But, there's something it doesn't cover - and that's the advantages armor has over stamina. Or at least it doesn't cover it hugely. Similarly, it doesn't cover the advantages that resistance has over stamina in some circumstances.
Effective health is simply how much total incoming damage you could take at once. It is normally referring to physical damage (noted as PEH, or physical effective health) and is simply the following:
health / (1-armor reduction)
So if you have a 50% armor reduction and 50,000 health, you have a PEH of 100,000 - meaning you can take 100,000 physical damage (before armor reduction) before you die. Now, other things like general resistance to all damage (such as protector of the pack) fall in here too, but ultimately it doesn't matter; the important thing to consider is effective health combines the reduction in damage with the amount of health you have.
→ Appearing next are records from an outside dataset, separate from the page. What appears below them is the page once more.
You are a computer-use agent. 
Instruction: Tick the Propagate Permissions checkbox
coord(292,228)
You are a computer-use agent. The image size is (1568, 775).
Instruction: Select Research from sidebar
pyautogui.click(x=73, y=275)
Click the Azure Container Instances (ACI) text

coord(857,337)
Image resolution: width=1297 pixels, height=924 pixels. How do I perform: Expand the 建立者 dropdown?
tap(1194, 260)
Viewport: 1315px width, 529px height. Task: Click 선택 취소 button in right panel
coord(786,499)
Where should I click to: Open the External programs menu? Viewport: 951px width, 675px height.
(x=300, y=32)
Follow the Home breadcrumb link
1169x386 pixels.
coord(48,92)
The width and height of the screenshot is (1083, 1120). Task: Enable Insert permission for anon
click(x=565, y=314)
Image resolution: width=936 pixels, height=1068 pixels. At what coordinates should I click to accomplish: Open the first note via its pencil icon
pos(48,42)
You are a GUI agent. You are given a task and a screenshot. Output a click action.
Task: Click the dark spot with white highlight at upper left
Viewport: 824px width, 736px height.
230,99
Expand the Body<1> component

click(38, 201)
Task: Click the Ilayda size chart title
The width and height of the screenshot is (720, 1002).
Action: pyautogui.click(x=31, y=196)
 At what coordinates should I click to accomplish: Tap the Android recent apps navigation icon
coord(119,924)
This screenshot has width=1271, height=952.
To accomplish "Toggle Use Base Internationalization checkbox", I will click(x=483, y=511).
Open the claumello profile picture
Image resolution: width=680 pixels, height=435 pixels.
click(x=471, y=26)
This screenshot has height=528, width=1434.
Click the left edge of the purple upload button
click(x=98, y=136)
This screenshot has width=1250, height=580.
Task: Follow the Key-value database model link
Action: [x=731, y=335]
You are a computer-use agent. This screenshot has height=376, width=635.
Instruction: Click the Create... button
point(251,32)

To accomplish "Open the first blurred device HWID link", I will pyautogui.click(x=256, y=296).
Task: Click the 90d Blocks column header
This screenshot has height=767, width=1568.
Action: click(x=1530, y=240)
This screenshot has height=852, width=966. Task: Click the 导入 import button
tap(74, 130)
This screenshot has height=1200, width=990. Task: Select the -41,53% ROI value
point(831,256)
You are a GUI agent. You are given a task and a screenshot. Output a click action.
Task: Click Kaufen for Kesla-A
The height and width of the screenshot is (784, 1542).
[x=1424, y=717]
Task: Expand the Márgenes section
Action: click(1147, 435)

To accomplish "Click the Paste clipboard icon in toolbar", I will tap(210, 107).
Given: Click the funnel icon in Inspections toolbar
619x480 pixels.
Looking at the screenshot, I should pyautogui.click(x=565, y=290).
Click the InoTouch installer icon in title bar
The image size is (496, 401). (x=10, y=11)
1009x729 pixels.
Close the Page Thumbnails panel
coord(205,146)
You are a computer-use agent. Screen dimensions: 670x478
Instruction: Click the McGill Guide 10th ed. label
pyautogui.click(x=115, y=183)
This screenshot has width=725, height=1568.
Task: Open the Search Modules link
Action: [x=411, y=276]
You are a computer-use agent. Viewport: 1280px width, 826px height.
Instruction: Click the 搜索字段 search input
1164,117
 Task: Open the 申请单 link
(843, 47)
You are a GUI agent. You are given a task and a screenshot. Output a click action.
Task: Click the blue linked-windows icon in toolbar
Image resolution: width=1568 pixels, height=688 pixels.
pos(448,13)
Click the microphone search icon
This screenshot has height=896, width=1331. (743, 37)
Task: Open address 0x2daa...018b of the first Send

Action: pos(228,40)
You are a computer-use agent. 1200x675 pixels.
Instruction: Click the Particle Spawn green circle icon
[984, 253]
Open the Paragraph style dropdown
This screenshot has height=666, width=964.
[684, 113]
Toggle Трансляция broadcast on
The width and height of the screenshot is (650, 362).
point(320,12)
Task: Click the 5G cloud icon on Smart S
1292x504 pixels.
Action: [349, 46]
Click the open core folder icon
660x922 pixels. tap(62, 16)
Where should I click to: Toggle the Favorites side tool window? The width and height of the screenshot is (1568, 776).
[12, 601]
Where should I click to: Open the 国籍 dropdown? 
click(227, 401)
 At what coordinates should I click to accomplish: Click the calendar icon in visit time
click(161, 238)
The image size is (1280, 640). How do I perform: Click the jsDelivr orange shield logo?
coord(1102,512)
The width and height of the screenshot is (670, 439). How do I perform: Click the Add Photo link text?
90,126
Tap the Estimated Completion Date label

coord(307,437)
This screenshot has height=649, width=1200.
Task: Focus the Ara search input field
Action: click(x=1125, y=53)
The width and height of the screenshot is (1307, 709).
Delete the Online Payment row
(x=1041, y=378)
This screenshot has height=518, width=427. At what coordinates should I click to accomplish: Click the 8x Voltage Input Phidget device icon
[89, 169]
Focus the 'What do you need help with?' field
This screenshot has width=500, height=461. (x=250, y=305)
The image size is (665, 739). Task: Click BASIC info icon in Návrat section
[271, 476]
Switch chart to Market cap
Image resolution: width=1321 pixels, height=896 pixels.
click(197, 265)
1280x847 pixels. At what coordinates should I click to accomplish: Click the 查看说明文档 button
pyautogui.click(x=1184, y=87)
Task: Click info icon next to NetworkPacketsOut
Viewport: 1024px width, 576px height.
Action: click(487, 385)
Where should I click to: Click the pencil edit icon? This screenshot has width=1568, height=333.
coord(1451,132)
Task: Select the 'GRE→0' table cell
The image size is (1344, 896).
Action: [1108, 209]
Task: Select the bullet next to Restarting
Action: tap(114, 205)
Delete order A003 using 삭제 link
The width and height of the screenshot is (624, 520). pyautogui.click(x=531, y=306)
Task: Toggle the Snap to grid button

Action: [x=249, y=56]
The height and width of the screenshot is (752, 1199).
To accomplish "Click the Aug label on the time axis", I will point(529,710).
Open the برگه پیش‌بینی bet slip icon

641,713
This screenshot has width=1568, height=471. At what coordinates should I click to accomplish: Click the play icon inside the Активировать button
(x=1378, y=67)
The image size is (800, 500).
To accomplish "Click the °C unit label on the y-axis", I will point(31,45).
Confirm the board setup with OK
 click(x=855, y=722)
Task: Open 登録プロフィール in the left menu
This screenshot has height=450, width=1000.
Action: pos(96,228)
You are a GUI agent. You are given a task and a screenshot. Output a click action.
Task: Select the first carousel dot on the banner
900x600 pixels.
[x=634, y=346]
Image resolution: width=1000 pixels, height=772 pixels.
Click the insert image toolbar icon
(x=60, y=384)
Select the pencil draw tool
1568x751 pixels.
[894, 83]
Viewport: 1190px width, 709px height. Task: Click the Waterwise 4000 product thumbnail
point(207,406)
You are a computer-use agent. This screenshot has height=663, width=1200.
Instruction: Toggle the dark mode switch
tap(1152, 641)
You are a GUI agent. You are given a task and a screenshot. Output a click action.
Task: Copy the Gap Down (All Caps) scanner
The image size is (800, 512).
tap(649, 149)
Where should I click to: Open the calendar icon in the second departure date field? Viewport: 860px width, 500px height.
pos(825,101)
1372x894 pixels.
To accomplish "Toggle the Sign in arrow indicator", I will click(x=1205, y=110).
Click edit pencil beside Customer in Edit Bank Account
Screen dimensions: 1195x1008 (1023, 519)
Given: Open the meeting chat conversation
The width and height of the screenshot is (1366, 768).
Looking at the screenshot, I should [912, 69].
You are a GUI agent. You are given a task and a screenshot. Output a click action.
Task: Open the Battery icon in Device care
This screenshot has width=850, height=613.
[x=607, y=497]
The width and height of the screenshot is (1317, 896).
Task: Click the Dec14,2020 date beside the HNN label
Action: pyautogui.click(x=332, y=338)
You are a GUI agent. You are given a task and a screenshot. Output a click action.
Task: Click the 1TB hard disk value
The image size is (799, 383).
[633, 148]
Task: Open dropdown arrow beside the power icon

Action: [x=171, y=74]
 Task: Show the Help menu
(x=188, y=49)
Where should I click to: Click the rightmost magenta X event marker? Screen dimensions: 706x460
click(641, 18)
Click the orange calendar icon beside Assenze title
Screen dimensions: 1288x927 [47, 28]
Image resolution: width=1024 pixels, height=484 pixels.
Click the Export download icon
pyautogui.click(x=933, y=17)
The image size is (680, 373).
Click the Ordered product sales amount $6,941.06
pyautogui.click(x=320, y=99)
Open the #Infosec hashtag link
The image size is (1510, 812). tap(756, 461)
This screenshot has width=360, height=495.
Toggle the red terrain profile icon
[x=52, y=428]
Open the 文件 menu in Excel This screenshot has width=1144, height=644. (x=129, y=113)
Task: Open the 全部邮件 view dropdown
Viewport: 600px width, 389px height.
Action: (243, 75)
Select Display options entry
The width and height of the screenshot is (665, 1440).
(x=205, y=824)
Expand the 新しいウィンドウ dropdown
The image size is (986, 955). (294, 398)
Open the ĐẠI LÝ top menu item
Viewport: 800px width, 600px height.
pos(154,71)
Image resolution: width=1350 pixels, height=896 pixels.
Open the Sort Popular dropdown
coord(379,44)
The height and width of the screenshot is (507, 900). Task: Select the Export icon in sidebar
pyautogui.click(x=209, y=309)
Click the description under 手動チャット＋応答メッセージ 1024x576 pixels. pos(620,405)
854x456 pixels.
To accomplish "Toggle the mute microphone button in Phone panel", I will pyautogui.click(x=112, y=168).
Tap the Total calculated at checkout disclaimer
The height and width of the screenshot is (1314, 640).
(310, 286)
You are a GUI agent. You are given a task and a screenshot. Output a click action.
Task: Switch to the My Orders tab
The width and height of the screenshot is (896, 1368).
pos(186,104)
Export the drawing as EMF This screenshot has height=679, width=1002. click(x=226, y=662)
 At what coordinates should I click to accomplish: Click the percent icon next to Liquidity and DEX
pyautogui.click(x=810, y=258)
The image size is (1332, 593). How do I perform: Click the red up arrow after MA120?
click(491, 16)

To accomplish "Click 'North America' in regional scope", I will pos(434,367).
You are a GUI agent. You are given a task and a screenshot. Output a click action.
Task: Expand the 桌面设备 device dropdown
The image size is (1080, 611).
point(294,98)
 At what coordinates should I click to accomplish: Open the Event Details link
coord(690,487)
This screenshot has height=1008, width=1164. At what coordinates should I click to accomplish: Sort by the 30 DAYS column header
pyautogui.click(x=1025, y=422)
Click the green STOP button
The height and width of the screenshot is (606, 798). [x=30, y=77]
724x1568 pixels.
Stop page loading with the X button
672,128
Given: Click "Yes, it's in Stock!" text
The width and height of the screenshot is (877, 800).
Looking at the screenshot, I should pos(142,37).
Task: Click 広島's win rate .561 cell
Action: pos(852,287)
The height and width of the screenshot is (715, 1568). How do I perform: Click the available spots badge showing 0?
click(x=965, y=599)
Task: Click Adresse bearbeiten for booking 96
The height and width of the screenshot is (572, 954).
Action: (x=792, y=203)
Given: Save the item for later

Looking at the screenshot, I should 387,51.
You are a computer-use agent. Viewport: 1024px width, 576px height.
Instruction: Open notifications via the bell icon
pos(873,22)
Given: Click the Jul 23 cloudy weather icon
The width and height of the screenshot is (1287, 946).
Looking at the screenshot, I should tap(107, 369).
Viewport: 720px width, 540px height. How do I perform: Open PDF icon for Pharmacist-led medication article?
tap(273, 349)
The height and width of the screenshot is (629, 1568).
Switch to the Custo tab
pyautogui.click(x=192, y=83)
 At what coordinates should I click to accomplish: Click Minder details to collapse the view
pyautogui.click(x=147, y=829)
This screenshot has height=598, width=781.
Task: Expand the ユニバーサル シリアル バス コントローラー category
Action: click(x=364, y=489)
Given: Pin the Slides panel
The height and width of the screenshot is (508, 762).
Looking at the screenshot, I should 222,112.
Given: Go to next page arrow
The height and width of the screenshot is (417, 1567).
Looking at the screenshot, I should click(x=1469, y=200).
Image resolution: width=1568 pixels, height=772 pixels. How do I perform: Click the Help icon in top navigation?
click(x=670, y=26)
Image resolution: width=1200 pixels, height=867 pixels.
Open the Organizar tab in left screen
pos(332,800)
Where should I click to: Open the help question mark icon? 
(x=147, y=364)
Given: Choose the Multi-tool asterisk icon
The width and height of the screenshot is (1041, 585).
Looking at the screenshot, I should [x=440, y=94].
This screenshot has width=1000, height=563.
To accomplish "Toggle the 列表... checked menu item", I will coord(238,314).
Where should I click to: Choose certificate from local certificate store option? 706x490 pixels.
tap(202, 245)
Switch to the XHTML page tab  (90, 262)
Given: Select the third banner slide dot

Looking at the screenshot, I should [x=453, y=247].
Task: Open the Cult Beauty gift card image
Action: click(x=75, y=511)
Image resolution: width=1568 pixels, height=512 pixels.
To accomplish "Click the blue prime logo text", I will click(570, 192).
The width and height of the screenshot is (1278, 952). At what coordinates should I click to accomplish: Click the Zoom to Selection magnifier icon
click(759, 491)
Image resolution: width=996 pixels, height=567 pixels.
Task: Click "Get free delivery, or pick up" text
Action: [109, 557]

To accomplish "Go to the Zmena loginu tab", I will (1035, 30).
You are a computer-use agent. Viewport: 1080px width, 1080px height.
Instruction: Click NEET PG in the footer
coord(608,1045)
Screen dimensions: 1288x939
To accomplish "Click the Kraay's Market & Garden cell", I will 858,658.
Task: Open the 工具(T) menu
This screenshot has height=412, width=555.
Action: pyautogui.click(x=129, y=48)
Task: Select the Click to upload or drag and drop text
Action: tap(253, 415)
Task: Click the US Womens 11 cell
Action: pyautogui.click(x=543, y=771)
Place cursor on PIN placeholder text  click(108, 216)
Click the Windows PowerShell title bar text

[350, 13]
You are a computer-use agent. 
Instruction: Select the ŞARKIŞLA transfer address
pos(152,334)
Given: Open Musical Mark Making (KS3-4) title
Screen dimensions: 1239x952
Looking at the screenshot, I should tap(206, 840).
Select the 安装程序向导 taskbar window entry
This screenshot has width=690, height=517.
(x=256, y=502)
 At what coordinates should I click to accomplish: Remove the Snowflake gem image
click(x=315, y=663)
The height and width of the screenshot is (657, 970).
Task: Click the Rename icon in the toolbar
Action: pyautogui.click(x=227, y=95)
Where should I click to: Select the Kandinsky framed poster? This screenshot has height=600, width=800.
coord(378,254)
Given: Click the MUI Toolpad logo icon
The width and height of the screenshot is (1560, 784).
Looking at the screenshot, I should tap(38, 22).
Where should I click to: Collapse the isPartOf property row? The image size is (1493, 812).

Similarly, you can look at magical effective health (MEH) as:
health / (1-reduction)
which factors in general resistances and specific ones. Note that for the purposes of effective health, you can't take into account chance; if something could happen that's beneficial (like a block or dodge or SD proc), effective health assumes that it won't happen. Thus for resistance purposes you can take only the minimum resisted value.
So that tells you how effective health works. And you can combine the two values depending on the % of magical damage and physical damage you're expected to take at a given time, and optimize based on that. Now most folks will tell you - often rightly - that the best way to optimize for this is to always go for stamina, even over more armor - because health is in both physical and magical EH and benefits both. And that's true - but only for the calculation of how much damage you could ever take.
Where it gets interesting is in the notion of partial health. And this is where the dirty secret of armor comes in. While effective health is awesome, stamina only helps how much damage you can take at a given time; armor magnifies both how much damage you can take AND how valuable healing can be.
Let's take a very simple example that should be at least somewhat realistic - two tanks with precisely the same physical effective health. One tank has 50k health and 50% armor reduction and no other sources of reduction (or for our purposes they're the same as each other, so they go away) - so using the formula above they have 100,000 EH. The second tank has 40k health and 60% armor reduction, giving them also 100,000 EH (40000/ (1-.6)).
Now, we'll hit both of them with a hit that takes half their EH - a 50k hit. The first tank's health is now at 25k. The second tank's health is at 20k (50k *.4 = 20k). Still the same EH, right?
Now, let's heal them. We'll heal both of them identically for 10k health. This is where it gets interesting.
The first tank goes from 25k to 35k - and their EH is 70k.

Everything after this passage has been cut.